TGI COLMAR (1re ch. civ.), 16 janvier 2001 : RG n° 99/01290 ; jugement n° 2001/0074

(sur appel CA Colmar (1re ch. civ. B), 9 octobre 2008 : RG n° 06/05647)

 

Extrait : « En conséquence, les parties ont expressément choisi de soumettre leurs relations contractuelles à la loi allemande, les époux X. ayant eu connaissance des conditions générales applicables à la convention.

Toutefois, si l'article 5 de la Convention de Rome énonce que nonobstant les dispositions de l'article 3, le choix par les parties de la loi applicable aux contrats conclus par les consommateurs ne peut avoir pour résultat de priver le consommateur de la protection que lui assurent les dispositions impératives de la loi du pays dans lequel il a sa résidence habituelle, encore faut-il la réunion de trois conditions.

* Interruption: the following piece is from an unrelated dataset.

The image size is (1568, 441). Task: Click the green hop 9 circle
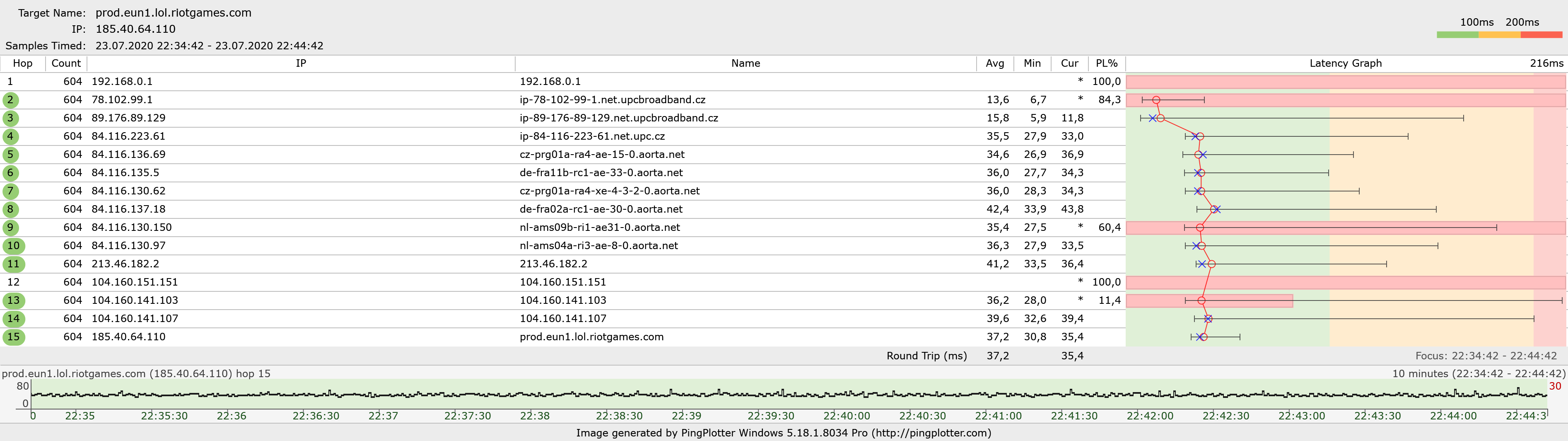10,228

Or, en l'espèce, il n'est nullement démontré, ni même allégué que la BAYERISCHE VEREINSBANK ait effectué des démarches ou fait de la publicité en France pour vendre ses services. Aussi, Monsieur et Madame X. n'ont nullement été sollicités par la demanderesse pour conclure le contrat litigieux. La seconde situation prévue par l'article 5 précité n'est pas plus remplie car la demanderesse ne s'était aucunement déplacée sur le territoire français pour y contracter. En effet, la convention a été signée par les défendeurs en Allemagne, au sein de l'Établissement bancaire. Enfin, en l'espèce, les parties ne se trouvent aucunement dans la situation de ventes effectuées dans le cadre d'excursions transfrontalières. Il s'ensuit que les conditions très strictes posées par l'article 5 ne sont pas réunies.

Par ailleurs, l'article 7 de la Convention dispose que le juge peut ne pas tenir compte de la loi du contrat pour appliquer une loi de police. Il est constant que la loi française relative aux opérations de crédit à la consommation dite loi Scrivener est une loi d'ordre public qui s'applique quelle que soit la loi applicable. Néanmoins, l'article 20 de la Convention de Rome rappelle la primauté du droit communautaire, et ainsi, la loi française désignée selon l'article 7 précité ne doit pas avoir pour effet de porter atteinte à la libre circulation des services bancaires. L'article 59 du Traité de Rome pose le principe de libre circulation des services bancaires.

Aussi, il convient d'examiner si la loi française désignée selon la règle de la Convention de Rome ne fait pas échec à ce principe, une restriction à la libre circulation des services n'étant admise qu'au regard de l'intérêt général communautaire. Force est de constater que le formalisme des dispositions françaises protectrices du consommateur peut constituer un obstacle à la libre circulation des services bancaires. Toutefois, si la protection des consommateurs est un intérêt général au sens communautaire, l'atteinte à la libre circulation des services exige la réunion de deux conditions, d'une part que la loi allemande que l'on veut évincer ne vise ni n'atteint le même objectif, d'autre part que la législation française qui revendique sa compétence ne contient pas de mesures disproportionnées par rapport à l'objectif poursuivi. En l'espèce, il n'est pas contesté que la législation allemande vise également l'information et la protection du consommateur dans des conditions satisfaisantes, même si les modalités et le formalisme régissant cette protection sont différents de ceux de la loi française. En tout état de cause, les conditions de la convention litigieuse ne sont nullement abusives, et sont fort semblables à celles pratiquées par les établissements bancaires français. Il s'ensuit que la loi du contrat demeure seule applicable. »

 

RÉPUBLIQUE FRANÇAISE

AU NOM DU PEUPLE FRANÇAIS

 

TRIBUNAL DE GRANDE INSTANCE DE COLMAR

PREMIÈRE CHAMBRE CIVILE

JUGEMENT DU 16 JANVIER 2001

 

ÉLÉMENTS D’IDENTIFICATION DE LA DÉCISION       (N.B. : mention ne figurant pas sur l’original)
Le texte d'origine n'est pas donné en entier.